Set down word for word each line from the start of the listing through the line that contains "Las bombas de", both included.

***** ENTRIES SHOWN

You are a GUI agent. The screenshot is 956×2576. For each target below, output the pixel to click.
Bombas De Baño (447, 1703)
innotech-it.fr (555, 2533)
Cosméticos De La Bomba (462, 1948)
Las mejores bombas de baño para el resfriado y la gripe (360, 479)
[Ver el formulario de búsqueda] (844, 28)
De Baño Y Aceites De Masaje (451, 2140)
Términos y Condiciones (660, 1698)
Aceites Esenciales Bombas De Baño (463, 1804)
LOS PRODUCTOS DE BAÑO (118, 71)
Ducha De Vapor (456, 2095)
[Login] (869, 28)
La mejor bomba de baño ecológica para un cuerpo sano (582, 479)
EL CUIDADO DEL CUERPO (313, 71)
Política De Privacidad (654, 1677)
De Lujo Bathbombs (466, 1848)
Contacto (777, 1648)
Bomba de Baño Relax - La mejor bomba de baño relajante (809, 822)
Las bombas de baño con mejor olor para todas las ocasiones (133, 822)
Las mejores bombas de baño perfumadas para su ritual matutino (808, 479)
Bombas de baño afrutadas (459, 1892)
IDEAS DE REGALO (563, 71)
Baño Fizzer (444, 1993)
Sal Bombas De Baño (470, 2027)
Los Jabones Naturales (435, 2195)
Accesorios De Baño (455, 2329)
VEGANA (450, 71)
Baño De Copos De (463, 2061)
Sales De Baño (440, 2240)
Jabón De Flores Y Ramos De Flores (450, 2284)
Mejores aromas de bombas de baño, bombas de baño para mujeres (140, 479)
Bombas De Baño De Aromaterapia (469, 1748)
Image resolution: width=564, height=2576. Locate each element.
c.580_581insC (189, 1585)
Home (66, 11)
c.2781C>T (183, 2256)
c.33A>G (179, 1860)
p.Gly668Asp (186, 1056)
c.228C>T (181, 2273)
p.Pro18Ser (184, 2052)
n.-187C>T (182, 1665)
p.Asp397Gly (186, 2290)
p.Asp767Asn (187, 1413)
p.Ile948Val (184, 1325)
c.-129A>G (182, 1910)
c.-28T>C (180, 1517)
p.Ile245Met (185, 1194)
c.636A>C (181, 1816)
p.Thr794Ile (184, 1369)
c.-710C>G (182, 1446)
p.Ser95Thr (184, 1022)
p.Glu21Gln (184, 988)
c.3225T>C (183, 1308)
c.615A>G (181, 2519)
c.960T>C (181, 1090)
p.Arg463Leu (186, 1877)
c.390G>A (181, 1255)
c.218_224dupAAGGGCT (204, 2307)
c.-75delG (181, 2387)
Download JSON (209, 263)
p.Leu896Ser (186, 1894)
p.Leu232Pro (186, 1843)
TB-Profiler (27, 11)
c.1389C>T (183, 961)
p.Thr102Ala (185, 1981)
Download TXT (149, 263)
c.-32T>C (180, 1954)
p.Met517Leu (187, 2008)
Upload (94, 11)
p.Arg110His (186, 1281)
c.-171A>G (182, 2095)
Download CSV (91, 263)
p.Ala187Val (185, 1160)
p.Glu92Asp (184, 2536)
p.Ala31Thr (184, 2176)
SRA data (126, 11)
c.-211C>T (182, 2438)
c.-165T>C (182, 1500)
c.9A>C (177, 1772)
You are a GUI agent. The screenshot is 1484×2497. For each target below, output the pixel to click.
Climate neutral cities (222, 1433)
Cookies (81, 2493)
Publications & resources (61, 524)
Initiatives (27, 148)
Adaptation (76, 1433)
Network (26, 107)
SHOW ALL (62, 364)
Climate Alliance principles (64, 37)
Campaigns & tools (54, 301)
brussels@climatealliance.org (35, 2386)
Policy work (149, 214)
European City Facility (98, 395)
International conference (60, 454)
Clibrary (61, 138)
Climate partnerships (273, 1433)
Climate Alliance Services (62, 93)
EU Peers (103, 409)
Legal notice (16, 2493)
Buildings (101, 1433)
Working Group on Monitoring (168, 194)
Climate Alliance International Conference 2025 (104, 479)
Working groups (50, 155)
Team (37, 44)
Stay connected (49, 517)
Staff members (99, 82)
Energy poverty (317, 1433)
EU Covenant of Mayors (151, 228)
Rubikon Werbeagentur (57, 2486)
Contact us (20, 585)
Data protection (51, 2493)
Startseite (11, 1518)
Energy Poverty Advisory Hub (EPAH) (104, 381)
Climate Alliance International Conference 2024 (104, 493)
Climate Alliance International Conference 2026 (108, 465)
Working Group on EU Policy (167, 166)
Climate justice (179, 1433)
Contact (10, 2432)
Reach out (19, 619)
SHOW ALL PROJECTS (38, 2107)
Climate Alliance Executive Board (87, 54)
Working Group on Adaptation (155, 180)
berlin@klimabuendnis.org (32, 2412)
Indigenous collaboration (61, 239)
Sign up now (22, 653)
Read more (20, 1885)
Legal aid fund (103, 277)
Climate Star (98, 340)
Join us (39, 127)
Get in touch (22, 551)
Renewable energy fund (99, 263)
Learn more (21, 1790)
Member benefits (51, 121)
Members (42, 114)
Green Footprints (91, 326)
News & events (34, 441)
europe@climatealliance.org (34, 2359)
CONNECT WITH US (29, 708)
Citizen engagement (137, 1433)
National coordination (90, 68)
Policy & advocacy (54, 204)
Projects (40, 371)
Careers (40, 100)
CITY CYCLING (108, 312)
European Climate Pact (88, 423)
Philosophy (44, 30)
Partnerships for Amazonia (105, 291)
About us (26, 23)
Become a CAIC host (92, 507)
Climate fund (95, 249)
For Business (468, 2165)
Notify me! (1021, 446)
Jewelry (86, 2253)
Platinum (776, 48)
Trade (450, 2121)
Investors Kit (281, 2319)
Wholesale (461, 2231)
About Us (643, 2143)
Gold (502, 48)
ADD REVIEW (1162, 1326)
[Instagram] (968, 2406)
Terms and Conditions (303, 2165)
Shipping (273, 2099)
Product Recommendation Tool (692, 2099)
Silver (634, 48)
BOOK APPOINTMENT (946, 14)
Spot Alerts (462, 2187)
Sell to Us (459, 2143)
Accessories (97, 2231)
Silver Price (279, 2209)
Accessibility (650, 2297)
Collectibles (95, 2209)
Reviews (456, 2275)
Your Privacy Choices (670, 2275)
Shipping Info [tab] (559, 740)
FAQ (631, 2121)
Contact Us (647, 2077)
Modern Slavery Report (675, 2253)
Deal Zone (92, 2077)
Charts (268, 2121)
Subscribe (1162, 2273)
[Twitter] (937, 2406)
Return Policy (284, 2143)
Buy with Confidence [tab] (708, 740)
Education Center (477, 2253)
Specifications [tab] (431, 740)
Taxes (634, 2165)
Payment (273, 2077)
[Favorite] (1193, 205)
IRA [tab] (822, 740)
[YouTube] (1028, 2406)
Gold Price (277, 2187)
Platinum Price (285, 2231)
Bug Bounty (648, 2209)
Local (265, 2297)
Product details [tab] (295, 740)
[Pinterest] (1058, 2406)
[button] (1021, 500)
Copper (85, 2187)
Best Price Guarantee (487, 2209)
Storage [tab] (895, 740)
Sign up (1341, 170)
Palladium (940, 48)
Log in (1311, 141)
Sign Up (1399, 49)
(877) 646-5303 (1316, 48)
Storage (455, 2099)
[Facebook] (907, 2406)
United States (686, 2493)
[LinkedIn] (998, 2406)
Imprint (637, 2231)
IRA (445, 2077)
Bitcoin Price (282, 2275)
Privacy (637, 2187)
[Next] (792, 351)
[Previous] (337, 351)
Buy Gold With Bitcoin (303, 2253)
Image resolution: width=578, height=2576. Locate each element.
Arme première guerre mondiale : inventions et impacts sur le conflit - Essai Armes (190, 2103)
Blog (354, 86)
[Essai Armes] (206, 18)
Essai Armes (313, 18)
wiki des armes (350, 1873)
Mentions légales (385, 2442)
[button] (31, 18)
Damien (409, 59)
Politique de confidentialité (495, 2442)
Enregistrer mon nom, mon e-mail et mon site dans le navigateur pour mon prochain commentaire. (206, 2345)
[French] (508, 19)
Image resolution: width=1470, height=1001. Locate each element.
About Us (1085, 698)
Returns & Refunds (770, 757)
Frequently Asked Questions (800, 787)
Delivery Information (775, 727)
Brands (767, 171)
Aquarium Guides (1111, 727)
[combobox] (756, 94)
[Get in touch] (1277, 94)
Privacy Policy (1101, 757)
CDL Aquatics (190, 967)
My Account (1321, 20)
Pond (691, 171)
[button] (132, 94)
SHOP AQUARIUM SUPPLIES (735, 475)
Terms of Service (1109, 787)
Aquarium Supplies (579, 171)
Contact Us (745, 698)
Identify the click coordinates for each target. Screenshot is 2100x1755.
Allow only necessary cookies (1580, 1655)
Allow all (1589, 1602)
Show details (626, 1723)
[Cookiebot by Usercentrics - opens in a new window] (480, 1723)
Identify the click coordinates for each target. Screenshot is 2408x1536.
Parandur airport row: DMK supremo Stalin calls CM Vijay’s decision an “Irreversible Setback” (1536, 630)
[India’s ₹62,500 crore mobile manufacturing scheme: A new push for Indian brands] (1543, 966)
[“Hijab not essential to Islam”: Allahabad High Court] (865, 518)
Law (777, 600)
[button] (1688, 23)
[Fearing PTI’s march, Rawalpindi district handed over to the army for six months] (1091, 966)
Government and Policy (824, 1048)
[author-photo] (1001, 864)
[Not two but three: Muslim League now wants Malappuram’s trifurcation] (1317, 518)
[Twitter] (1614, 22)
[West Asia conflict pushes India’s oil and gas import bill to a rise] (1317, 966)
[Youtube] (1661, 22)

**********

**TASK SOLUTION:**
You are a GUI agent. The screenshot is 956×2576. For each target below, output the pixel to click.
Bombas De Baño (447, 1703)
innotech-it.fr (555, 2533)
Cosméticos De La Bomba (462, 1948)
Las mejores bombas de baño para el resfriado y la gripe (360, 479)
[Ver el formulario de búsqueda] (844, 28)
De Baño Y Aceites De Masaje (451, 2140)
Términos y Condiciones (660, 1698)
Aceites Esenciales Bombas De Baño (463, 1804)
LOS PRODUCTOS DE BAÑO (118, 71)
Ducha De Vapor (456, 2095)
[Login] (869, 28)
La mejor bomba de baño ecológica para un cuerpo sano (582, 479)
EL CUIDADO DEL CUERPO (313, 71)
Política De Privacidad (654, 1677)
De Lujo Bathbombs (466, 1848)
Contacto (777, 1648)
Bomba de Baño Relax - La mejor bomba de baño relajante (809, 822)
Las bombas de baño con mejor olor para todas las ocasiones (133, 822)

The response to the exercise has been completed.